I – La légitimation de la démocratie représentative
A – Justification du régime représentatif
- Affirmation du principe
Montesquieu rejette la démocratie directe : avec beaucoup de précautions oratoires « Comme, dans un État libre, tout homme qui est censé avoir une âme libre doit être gouverné par lui-même, il faudrait que le peuple en corps eût la puissance législative » mais aussi, passé ces précautions de manière plus directe « Il y avait un grand vice dans la plupart des anciennes républiques: c'est que le peuple avait droit d'y prendre des résolutions actives, et qui demandent quelque exécution, chose dont il est entièrement incapable ».
Il met en avant des considérations pratiques : l’argument du nombre (« Comme, dans un État libre, tout homme qui est censé avoir une âme libre doit être gouverné par lui-même, il faudrait que le peuple en corps eût la puissance législative. Mais comme cela est impossible dans les grands États, et est sujet à beaucoup d'inconvénients dans les petits, il faut que le peuple fasse par ses représentants tout ce qu'il ne peut faire par lui-même ») ; l’argument de l’efficacité (« et est sujet à beaucoup d'inconvénients dans les petits, il faut que le peuple fasse par ses représentants tout ce qu'il ne peut faire par lui-même »)

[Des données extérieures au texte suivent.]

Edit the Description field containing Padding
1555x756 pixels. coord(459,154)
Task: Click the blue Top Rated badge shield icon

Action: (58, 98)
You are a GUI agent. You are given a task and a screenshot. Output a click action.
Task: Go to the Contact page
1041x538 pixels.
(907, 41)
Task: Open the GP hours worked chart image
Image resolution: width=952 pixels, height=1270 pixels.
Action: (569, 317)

Et des considérations idéologiques sont suggérées : l’élitisme sous-jacent (« Le grand avantage des représentants, c'est qu'ils sont capables de discuter les affaires. Le peuple n'y est point du tout propre ») et la méfiance vis à vis du peuple (« ce qui forme un des grands inconvénients de la démocratie.»). Montesquieu ne se fonde pas sur la théorie de la souveraineté nationale, même s’il met en avant la Nation…il s’attache précisément à des techniques du régime représentatif : l’électorat fonction : voter est une fonction, pas un droit, les conséquences d’un tel choix : un suffrage restreint (« tous les citoyens, dans les divers districts, doivent avoir droit de donner leur voix pour choisir le représentant; excepté ceux qui sont dans un tel état de bassesse, qu'ils sont réputés n'avoir point de volonté propre » = le suffrage censitaire) ; le mandat représentatif : affirmation du principe par Montesquieu de l’interdiction des instructions précises (« Il n'est pas nécessaire que les représentants, qui ont reçu de ceux qui les ont choisis une instruction générale, en reçoivent une particulière sur chaque affaire, comme cela se pratique dans les diètes d'Allemagne ») justifiée par des raisons d’ordre pratique et non parce que les députés représenteraient l’ensemble du corps électoral (« Il est vrai que, de cette manière, la parole des députés serait plus l'expression de la voix de la nation; mais cela jetterait dans des longueurs infinies, rendrait chaque député le maître de tous les autres, et, dans les occasions les plus pressantes, toute la force de la nation pourrait être arrêtée par un caprice »). Aussi le choix de petites circonscriptions (« L'on connaît beaucoup mieux les besoins de sa ville que ceux des autres villes ; et on juge mieux de la capacité de ses voisins que de celle de ses autres compatriotes. Il ne faut donc pas que les membres du corps législatif soient tirés en général du corps de la nation; mais il convient que, dans chaque lieu principal, les habitants se choisissent un représentant. ») qui justifie à son tour l’absence d’instructions particulières (« Quand les députés, dit très bien M. Sidney, représentent un corps de peuple, comme en Hollande, ils doivent rendre compte à ceux qui les ont commis ; c'est autre chose lorsqu'ils sont députés par des bourgs, comme en Angleterre.»)
...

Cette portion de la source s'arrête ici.